No. A skier suing a ski area operator for negligence does not bear the burden of proving their injuries were not caused by an inherent risk of skiing; rather, inherent risk is an affirmative defense for which the defendant ski area operator bears the burden of proof. The plain language of the controlling statute, 26 M.R.S.A. § 488, states that a skier is 'deemed to have assumed the risk ... unless the injury ... was actually caused by the negligent operation or maintenance of the ski area.' This language requires the plaintiff-skier to affirmatively prove negligence and causation, but it does not add the extra element of disproving an inherent risk.
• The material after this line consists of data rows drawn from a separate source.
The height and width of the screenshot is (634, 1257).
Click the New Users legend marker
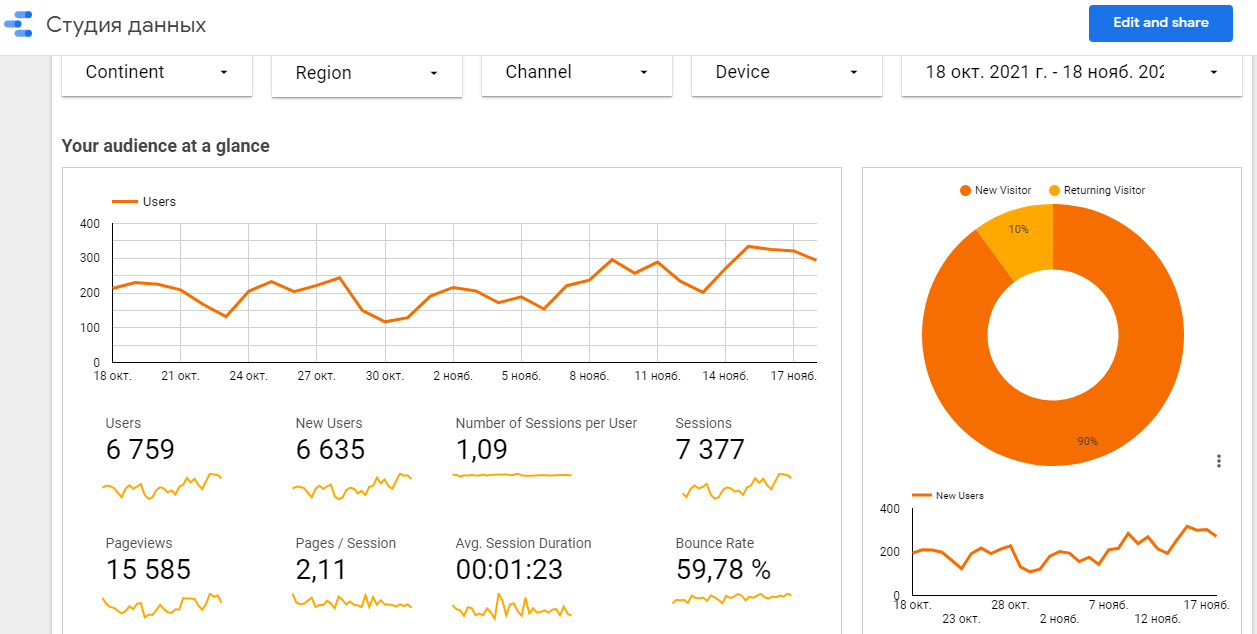coord(922,496)
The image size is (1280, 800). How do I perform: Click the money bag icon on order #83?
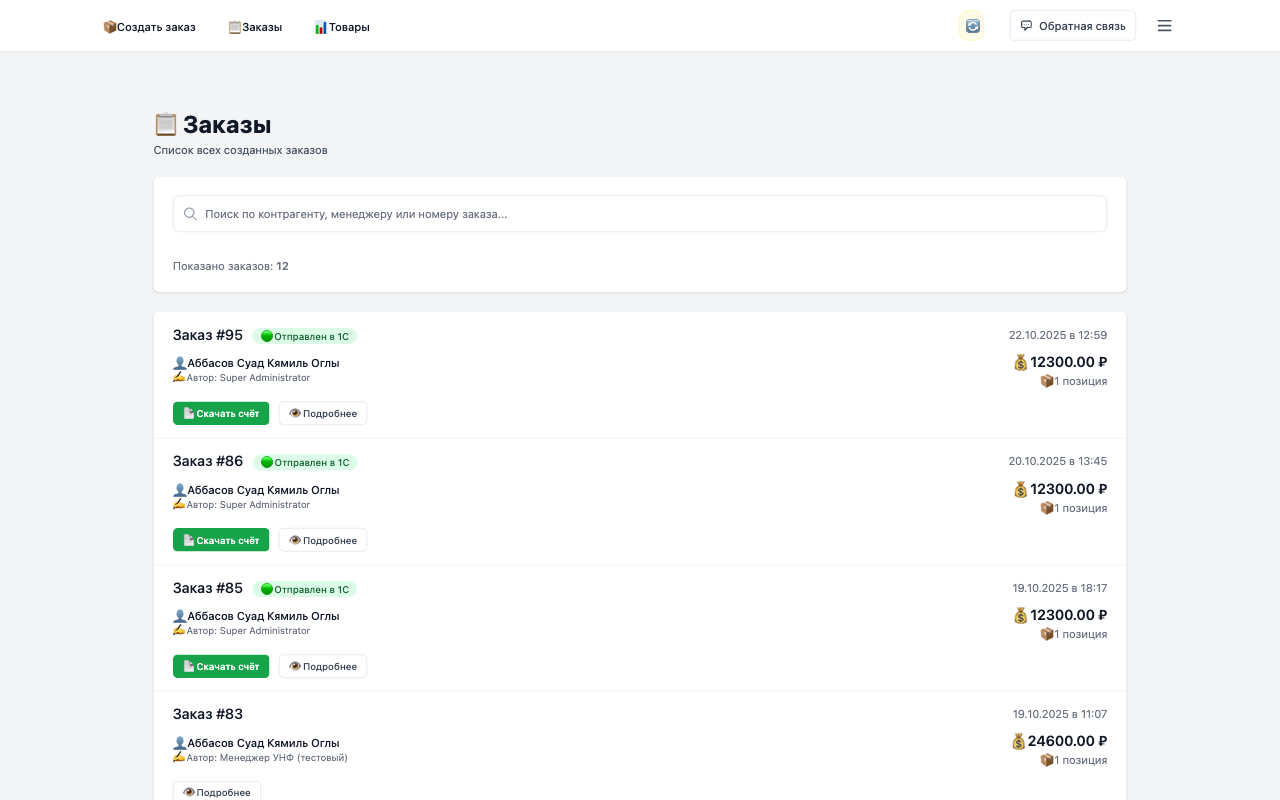1018,741
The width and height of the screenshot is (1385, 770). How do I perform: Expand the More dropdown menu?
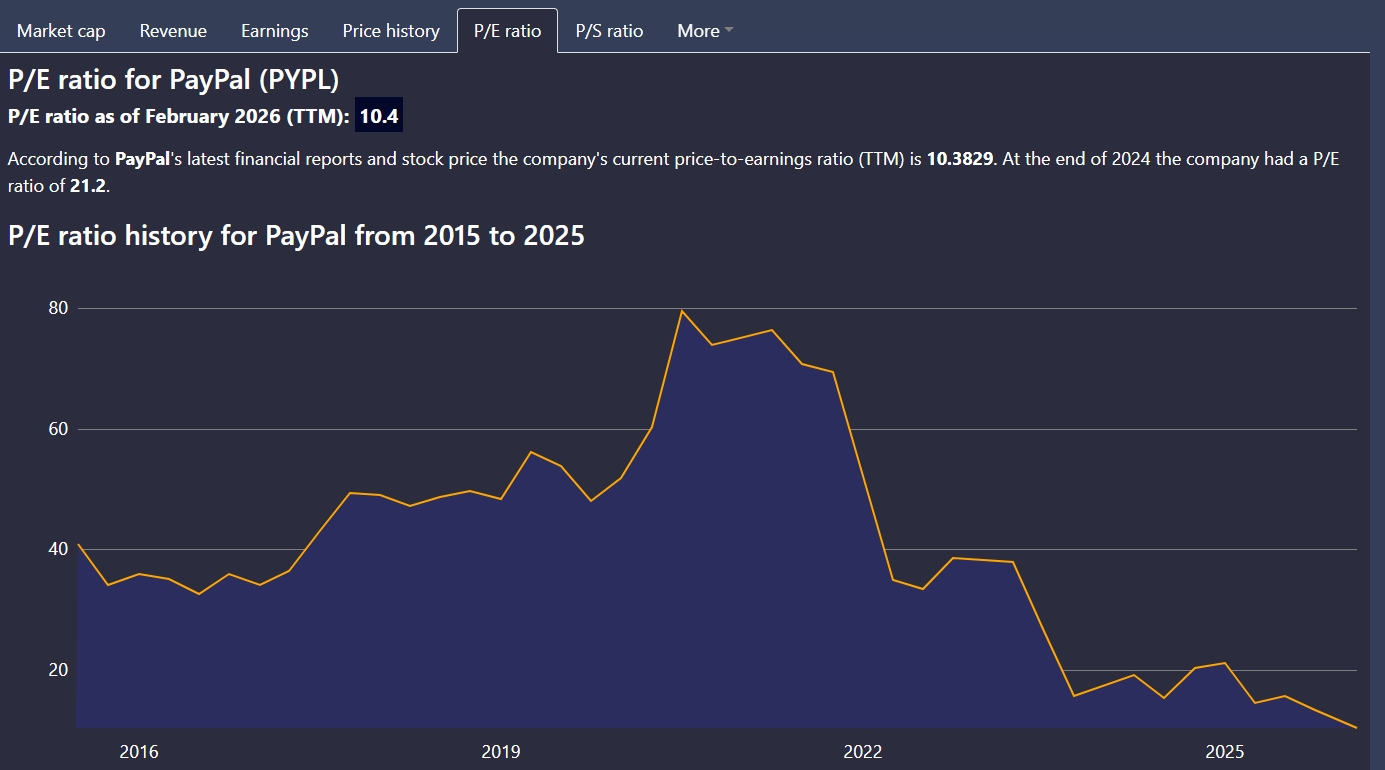click(705, 31)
The court contrasted this with a Vermont statute that creates a 'primary assumption of the risk' defense. The court reasoned that when a defendant affirmatively claims that an injury was caused by a factor other than its own negligence—such as an inherent risk—the defendant bears the burden of proving that assertion. Therefore, the trial court committed prejudicial error by instructing the jury that Merrill had a 'double burden' to both prove Sugarloaf's negligence and disprove that his injury was caused by an inherent risk.
Analysis:
This decision clarifies the allocation of burdens of proof in negligence cases governed by Maine's recreational safety statutes. It establishes that 'inherent risk' is an affirmative defense, meaning the defendant must plead and prove it, rather than a part of the plaintiff's prima facie case that the plaintiff must disprove. This lowers the evidentiary hurdle for injured plaintiffs to survive summary judgment and reach a jury, as they are not required to prove a negative. The ruling aligns the assumption of risk defense in this context with the standard treatment of other affirmative defenses, placing the burden of persuasion on the party asserting the defense.